Pückler verbringt das ganze Jahr 1836 in Griechenland. Die "Griechischen Leiden" beginnen schon mit der stürmischen Überfahrt auf einem gebrechlichen englischen Schiff von Malta nach Patras, mitten im Winter, Ende des Jahres 1835.  Bei unwirtlichem Wetter reist über den Peloponnes, besteigt den Taygetos, besucht die Ionischen Inseln und erreicht schließlich Athen. Dort verbringt er die Monate März bis Mai. Nach dem kargen Leben in Afrika und den Strapazen der Reise genießt er die athenische erste Gesellschaft, trifft den jungen König Otto I. und seinen Vater, den bayerischen König Ludwig I., der sich gerade - erstmals -  in Athen aufhält und die ihn "wohlwollend" empfangen, sowie die Regenten, Archäologen und Professoren und macht neue interessante Bekanntschaften. Beraten und begleitet u.a von dem österreichischen Diplomaten Anton von Prokesch-Osten unternimmt er Ausflüge in die Umgebung, so zum Poseidontempel von Sounion und zum Schlachtfeld von Marathon.

Er gibt seine Eindrücke des von dem erst wenige Jahre von der vierhundertjährigen Türkenherrschaft befreiten Landes wider und beschreibt die schmerzlichen Gefühle, die ihn beim Anblick der vergangenen Größe und des gegenwärtigen Niedergangs erfassen.
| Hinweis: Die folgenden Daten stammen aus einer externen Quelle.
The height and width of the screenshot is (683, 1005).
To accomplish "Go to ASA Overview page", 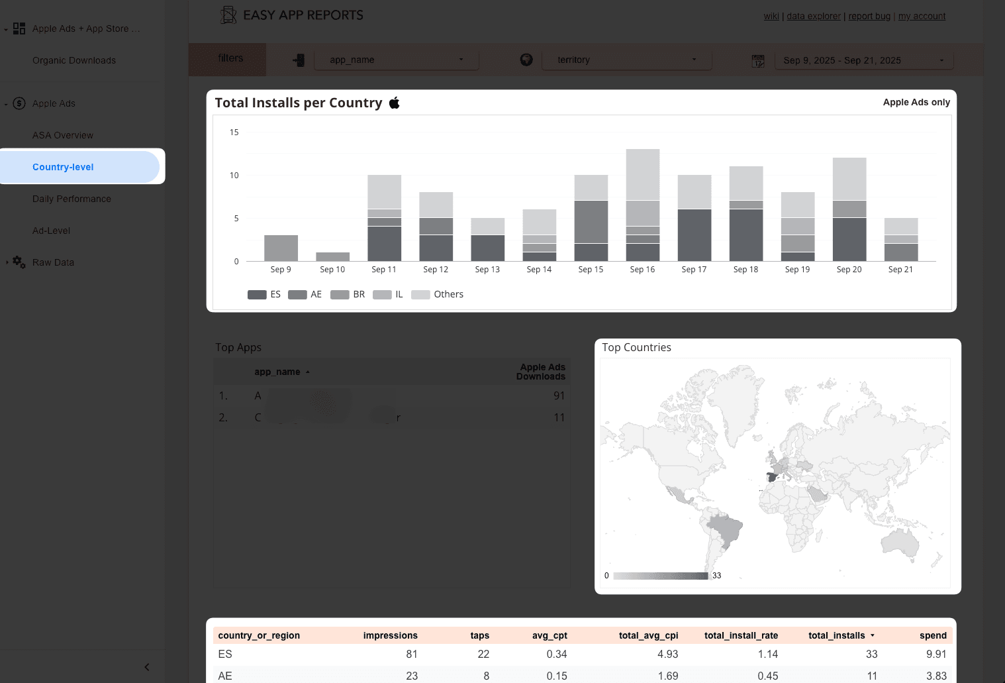I will 63,135.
Anschaulich vermittelt er dem Leser die Atmosphäre Athens und der Athener Gesellschaft. Er empfindet sie wie "ein halbes Wunder", als erstens nicht "kleinstädtisch", angenehm auch, "daß sie in den wenigen Cirkeln, die sie in sich faßt, dennoch eine seltene Mannigfaltigkeit darbot, und drittens, daß Feste, Assembleen, Bälle usw., deren Langeweile man, einmal in der Gesellschaft lebend, doch nicht wohl vermeiden kann, hier nur selten stattfinden."   Und: "In gesellschaftlicher Hinsicht erschien mir Athen angenehmer als viele größeren Hauptstädte, obwohl es in seinem Äußern, wie für Comfort jeder Art, noch manchem Dorfe im civilisierten Europa nach stehen mag." Pückler erweist sich als kritischer Beobachter, drückt sich aber hinsichtlich der enttäuschenden Gegenwart durchgängig sehr vorsichtig und taktvoll aus ohne jedoch die Wirklichkeit zu beschönigen. Er war nicht so kurzsichtig und verbohrt wie viele der damaligen Philhellenen, für die jegliche Kritik an Hellas ein Sakrileg war.
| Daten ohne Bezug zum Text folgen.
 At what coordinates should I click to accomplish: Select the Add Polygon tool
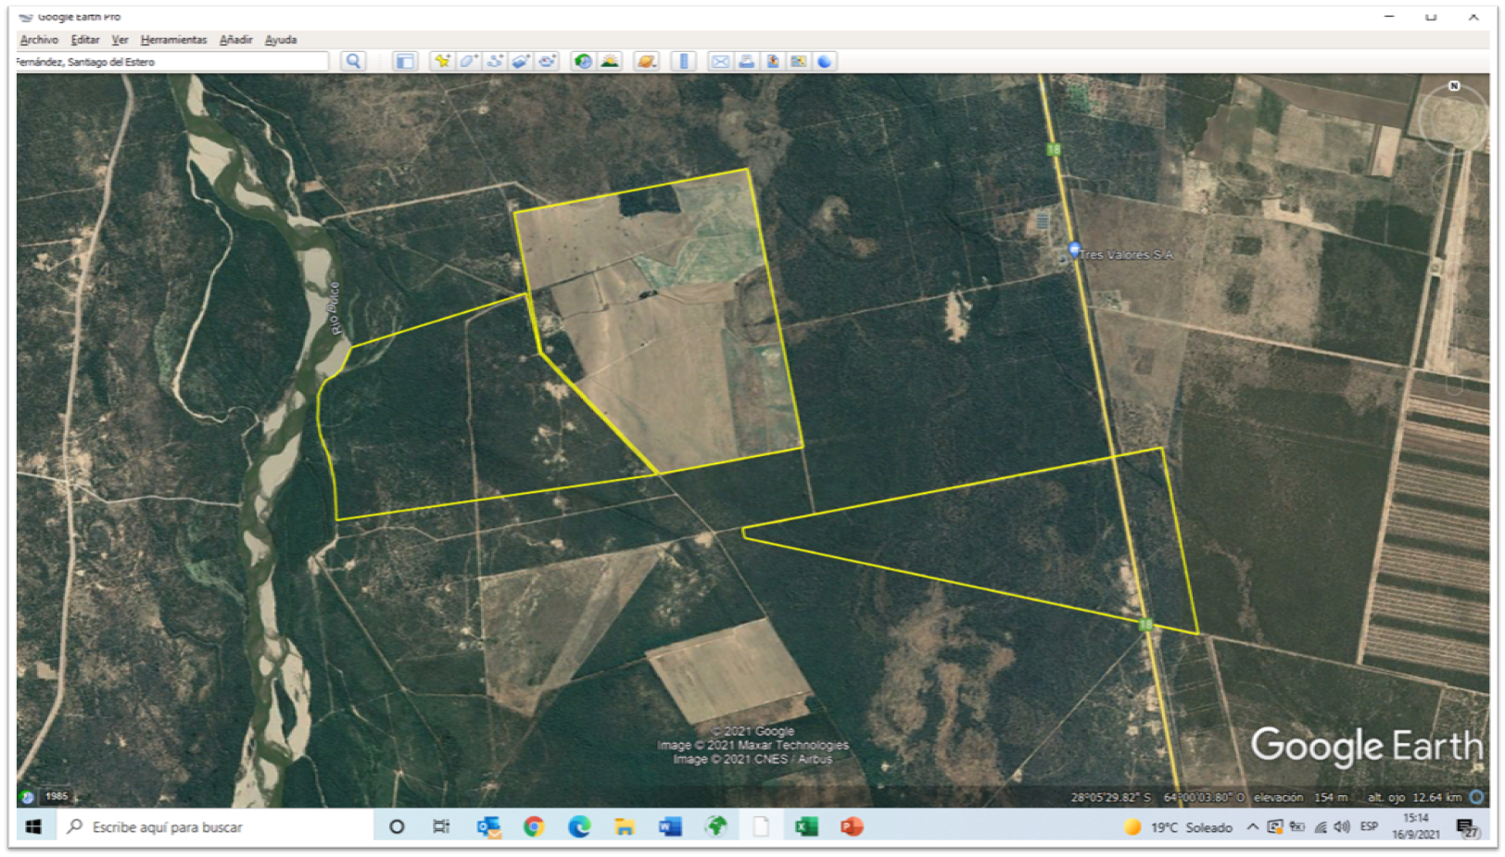(468, 61)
Die Enttäuschungen halten bis zum Ende seiner Griechenlandreise an. Mit der rauen Wirklichkeit wird er besonders auf dem rückständigen  Peloponnes konfrontiert, mit großer Armut und Not, Schmutz und Ungeziefer. Um nicht in den verwanzten und verlausten Gasthäusern übernachten zu müssen, in denen Hygiene ein Fremdwort ist, konstruiert er eigens ein "Feldzeltbett" und nächtigt im Freien.

Auch die Menschen erfährt er als grob, ungesittet und ungebildet, sie können weder lesen noch schreiben.  "Das Volk, das sich den Namen der Hellenen anmaßt, hat mit den Erinnerungen des Bodens nichts gemein", hatte schon der Diplomat Prokesch-Osten bald nach seiner Ankunft in Griechenland desillusioniert erkennen müssen.  Auch Pückler, der als gebildeter Aristokrat wie viele das Unvergängliche der Antike suchte, sah die riesige Kluft zwischen der glanzvollen Antike mit ihren magischen Namen und der jetzigen Gegenwart, den "tiefen Fall". Hinzu kam, daß selbst die antiken Überreste etwa in Delphi, Olympia, Mykene, Epidauros und den anderen antiken Orten kümmerlich waren, denn die systematischen Ausgrabungen setzten ja erst in der zweiten Hälfte des 19. Jahrhunderts ein, in Olympia zum Beispiel 1875 durch Ernst Curtius. Es bedurfte schon einer beträchtlichen Vorstellungskraft, sich aus den wenigen Trümmern ein Bild von der großen Vergangenheit zu machen. 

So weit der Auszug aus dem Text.